**Direction:** Give the records again from the start down through the line containing "I will coord(175,11).", changing "column header" to "column heading" and leaving everything else as it is.

------ Task inputs ------

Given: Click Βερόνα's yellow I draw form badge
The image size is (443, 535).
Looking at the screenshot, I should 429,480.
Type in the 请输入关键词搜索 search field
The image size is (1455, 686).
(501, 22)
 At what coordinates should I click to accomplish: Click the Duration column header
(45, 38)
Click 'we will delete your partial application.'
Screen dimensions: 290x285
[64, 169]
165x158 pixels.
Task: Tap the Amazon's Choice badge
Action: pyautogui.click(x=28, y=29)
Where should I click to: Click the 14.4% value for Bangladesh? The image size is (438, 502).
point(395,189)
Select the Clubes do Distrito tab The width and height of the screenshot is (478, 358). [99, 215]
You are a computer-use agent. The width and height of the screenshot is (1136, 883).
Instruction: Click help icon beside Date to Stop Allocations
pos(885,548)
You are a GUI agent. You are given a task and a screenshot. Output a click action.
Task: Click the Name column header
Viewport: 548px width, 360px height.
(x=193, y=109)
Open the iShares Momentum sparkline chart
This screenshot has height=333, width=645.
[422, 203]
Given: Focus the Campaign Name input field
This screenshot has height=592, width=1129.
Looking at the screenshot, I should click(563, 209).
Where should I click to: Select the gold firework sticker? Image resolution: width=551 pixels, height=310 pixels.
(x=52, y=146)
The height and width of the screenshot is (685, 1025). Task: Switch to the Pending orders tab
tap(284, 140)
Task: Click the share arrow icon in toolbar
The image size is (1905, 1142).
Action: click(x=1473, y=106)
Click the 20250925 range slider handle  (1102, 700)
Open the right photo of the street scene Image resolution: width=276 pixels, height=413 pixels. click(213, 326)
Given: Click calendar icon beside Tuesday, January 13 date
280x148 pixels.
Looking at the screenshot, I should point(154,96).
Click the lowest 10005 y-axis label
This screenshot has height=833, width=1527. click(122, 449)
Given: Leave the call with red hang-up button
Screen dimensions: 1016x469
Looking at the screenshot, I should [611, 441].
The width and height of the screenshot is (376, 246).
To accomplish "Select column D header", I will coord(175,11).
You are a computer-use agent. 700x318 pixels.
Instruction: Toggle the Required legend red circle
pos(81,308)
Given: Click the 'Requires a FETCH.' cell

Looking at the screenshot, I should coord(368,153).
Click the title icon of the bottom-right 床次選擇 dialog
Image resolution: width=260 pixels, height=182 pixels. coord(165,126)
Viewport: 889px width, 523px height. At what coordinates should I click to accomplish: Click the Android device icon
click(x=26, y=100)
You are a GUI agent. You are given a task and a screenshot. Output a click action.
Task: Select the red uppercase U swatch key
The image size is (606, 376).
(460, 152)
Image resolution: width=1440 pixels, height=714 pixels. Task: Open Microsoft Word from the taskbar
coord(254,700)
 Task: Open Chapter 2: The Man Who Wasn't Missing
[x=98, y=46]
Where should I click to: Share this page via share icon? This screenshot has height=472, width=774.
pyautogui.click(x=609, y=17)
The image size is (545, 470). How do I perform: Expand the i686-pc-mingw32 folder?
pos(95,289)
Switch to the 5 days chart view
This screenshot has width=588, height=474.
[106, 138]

------

**Answer to this problem:**
Given: Click Βερόνα's yellow I draw form badge
The image size is (443, 535).
Looking at the screenshot, I should 429,480.
Type in the 请输入关键词搜索 search field
The image size is (1455, 686).
(501, 22)
 At what coordinates should I click to accomplish: Click the Duration column heading
(45, 38)
Click 'we will delete your partial application.'
Screen dimensions: 290x285
[64, 169]
165x158 pixels.
Task: Tap the Amazon's Choice badge
Action: pyautogui.click(x=28, y=29)
Where should I click to: Click the 14.4% value for Bangladesh? The image size is (438, 502).
point(395,189)
Select the Clubes do Distrito tab The width and height of the screenshot is (478, 358). [99, 215]
You are a computer-use agent. The width and height of the screenshot is (1136, 883).
Instruction: Click help icon beside Date to Stop Allocations
pos(885,548)
You are a GUI agent. You are given a task and a screenshot. Output a click action.
Task: Click the Name column heading
Viewport: 548px width, 360px height.
(x=193, y=109)
Open the iShares Momentum sparkline chart
This screenshot has height=333, width=645.
[422, 203]
Given: Focus the Campaign Name input field
This screenshot has height=592, width=1129.
Looking at the screenshot, I should click(563, 209).
Where should I click to: Select the gold firework sticker? Image resolution: width=551 pixels, height=310 pixels.
(x=52, y=146)
The height and width of the screenshot is (685, 1025). Task: Switch to the Pending orders tab
tap(284, 140)
Task: Click the share arrow icon in toolbar
The image size is (1905, 1142).
Action: click(x=1473, y=106)
Click the 20250925 range slider handle  (1102, 700)
Open the right photo of the street scene Image resolution: width=276 pixels, height=413 pixels. click(213, 326)
Given: Click calendar icon beside Tuesday, January 13 date
280x148 pixels.
Looking at the screenshot, I should point(154,96).
Click the lowest 10005 y-axis label
This screenshot has height=833, width=1527. click(122, 449)
Given: Leave the call with red hang-up button
Screen dimensions: 1016x469
Looking at the screenshot, I should [611, 441].
The width and height of the screenshot is (376, 246).
To accomplish "Select column D header", I will coord(175,11).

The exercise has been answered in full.